Cork pops on Alabama Wine Trail; some are welcoming it with boos

? Alabama has all sorts of tourist trails – there’s one for civil rights, another for birds and yet another for old churches. The newest one was introduced Tuesday to promote the state’s wineries, but Baptists aren’t joining in the toast.

A trade association and a tourism group came up with the Alabama Wine Trail to lure visitors to the state’s eight wineries, which produce everything from fruity muscadine and peach wines to more traditional varieties such as merlot and chardonnay.

Tom Vizzini hopes the trail will increase traffic at his Vizzini Farms Winery, which produces as many as 3,000 cases a year. He located it on the outskirts of Birmingham after running up against church opposition in a more rural area.

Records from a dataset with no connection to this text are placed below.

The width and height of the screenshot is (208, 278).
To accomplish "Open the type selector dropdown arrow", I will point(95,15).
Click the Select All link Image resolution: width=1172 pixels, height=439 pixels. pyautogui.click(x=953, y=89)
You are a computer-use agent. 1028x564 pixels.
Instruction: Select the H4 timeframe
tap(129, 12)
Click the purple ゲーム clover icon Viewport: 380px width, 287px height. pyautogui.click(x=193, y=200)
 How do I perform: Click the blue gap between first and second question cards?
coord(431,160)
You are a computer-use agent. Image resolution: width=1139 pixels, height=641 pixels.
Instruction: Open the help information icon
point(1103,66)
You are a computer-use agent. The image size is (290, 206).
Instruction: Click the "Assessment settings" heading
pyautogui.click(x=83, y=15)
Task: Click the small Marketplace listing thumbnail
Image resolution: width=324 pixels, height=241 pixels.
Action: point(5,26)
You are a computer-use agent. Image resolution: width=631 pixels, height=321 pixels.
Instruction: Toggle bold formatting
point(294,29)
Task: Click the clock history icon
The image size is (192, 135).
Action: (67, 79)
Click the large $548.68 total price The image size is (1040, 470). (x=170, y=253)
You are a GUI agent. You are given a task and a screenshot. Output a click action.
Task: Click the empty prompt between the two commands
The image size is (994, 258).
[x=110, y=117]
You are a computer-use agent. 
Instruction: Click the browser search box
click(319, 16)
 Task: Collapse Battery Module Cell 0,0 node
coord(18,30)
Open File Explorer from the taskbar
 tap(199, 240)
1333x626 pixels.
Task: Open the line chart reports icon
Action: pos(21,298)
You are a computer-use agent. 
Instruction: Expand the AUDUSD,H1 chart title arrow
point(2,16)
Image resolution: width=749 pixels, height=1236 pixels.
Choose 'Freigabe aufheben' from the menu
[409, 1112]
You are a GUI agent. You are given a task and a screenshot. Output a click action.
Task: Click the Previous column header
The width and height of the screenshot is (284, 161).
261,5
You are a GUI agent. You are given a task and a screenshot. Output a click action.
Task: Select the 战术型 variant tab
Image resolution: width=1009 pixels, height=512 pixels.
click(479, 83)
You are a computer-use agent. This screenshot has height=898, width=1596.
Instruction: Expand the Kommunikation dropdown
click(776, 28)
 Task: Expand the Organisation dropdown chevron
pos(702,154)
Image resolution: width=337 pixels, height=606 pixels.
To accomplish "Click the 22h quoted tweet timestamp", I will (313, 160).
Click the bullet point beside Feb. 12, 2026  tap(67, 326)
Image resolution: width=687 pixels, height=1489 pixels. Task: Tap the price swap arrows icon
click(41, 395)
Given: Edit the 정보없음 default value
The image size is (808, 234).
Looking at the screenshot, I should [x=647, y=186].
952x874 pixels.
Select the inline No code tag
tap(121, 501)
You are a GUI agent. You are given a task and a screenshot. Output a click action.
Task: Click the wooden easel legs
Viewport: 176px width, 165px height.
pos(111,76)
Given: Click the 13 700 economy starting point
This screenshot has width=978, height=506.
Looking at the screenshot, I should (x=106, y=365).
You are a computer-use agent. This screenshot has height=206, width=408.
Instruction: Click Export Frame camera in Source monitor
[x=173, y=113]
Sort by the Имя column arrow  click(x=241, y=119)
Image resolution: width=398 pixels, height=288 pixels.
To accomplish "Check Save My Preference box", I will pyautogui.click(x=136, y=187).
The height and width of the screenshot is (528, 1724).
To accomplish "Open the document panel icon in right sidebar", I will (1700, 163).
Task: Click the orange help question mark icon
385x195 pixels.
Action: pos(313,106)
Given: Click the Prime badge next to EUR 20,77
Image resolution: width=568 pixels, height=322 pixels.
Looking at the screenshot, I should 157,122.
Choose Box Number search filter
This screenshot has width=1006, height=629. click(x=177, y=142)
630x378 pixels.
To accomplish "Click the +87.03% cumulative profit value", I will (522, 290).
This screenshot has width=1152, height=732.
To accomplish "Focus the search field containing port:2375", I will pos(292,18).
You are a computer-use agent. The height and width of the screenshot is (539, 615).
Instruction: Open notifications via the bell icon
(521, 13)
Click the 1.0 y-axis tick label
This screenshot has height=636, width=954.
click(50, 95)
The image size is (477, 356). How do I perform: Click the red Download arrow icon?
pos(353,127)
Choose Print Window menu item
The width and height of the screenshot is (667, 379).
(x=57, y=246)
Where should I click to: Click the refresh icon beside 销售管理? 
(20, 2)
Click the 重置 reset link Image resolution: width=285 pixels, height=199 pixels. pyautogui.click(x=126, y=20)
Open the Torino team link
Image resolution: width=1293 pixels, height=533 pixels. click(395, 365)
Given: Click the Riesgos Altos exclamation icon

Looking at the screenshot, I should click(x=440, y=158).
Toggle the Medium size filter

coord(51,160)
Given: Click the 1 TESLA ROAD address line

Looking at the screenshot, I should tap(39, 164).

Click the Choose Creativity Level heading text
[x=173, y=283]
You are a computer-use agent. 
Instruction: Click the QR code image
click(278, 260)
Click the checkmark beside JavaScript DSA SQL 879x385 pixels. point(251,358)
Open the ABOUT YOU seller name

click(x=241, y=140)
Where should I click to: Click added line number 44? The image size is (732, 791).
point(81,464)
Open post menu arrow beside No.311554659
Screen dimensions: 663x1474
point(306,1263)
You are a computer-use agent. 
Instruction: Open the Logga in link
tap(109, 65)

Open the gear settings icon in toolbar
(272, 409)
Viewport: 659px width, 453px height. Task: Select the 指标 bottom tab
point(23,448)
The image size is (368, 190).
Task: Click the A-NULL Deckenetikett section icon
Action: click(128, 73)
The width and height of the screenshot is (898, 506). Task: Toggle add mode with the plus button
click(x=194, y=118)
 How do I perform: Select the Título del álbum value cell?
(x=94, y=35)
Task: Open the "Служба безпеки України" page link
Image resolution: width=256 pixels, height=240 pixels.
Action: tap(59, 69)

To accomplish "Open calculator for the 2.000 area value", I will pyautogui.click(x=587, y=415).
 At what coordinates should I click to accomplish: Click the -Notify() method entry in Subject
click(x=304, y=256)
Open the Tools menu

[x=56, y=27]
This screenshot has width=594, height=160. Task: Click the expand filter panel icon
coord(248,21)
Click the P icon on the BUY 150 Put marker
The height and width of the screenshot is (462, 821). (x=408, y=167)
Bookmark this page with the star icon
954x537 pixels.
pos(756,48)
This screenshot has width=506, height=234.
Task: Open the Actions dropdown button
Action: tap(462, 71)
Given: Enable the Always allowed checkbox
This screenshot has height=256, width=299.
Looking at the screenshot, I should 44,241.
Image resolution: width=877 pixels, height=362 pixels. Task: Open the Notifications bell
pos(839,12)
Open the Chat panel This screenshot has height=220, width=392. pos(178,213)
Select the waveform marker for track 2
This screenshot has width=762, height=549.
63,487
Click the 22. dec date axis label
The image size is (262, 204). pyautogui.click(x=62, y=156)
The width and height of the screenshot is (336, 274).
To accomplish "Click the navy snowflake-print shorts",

“We put our wines up against any of them from California,” said Vizzini, whose grandfather was a vintner in Sicily.

But some say the wine can stay on the West Coast.

A Baptist leader in neighboring Chilton County said his group opposed plans for a winery there and doesn’t like the idea of luring tourists to his home turf or anywhere else in Alabama to imbibe.

“We are on record as being opposed to any kind of alcohol-related industry,” said the Rev. Robert Griffin, moderator of the Chilton Baptist Association and pastor of Highland Baptist Church in Clanton. “I would support visiting old, historic churches, but as far as visiting wineries : .”

It’s not just wine that draws scorn in conservative Alabama, where more than a third of the state’s counties remain dry 75 years after Prohibition and Southern Baptist churches claim about a quarter of the state’s population.

The state regulates all alcohol sales, and it drew criticism in October for opening a state-run liquor store in Birmingham on a Sunday afternoon. The governor intervened, and the agency said it wouldn’t happen again.

The Alabama Mountain Lakes Tourist Association hopes its new wine promotion brings visitors to north Alabama, and it’s staying out of the moral debate over alcohol.

The surrounding states of Georgia, Florida and Tennessee already have wine trails, and Kentucky has a bourbon trail.